TASK DIRECTIONS: Copy the listing exactly, please, and keep every picture out of it.
[RECORD EXTRACTS]
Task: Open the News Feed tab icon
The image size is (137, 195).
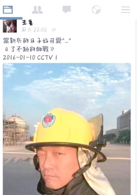Action: pyautogui.click(x=8, y=10)
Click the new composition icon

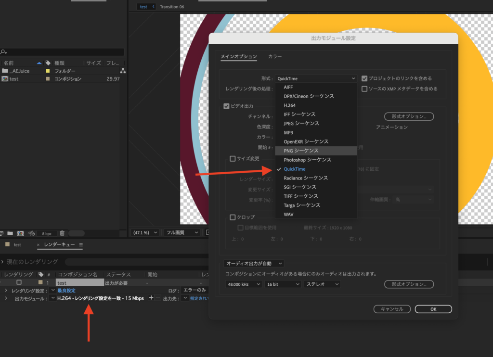pyautogui.click(x=20, y=233)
[/RECORD EXTRACTS]
WRITTEN SOLUTION:
Task: Open the News Feed tab icon
The image size is (137, 195).
Action: pyautogui.click(x=8, y=10)
Click the new composition icon

pyautogui.click(x=20, y=233)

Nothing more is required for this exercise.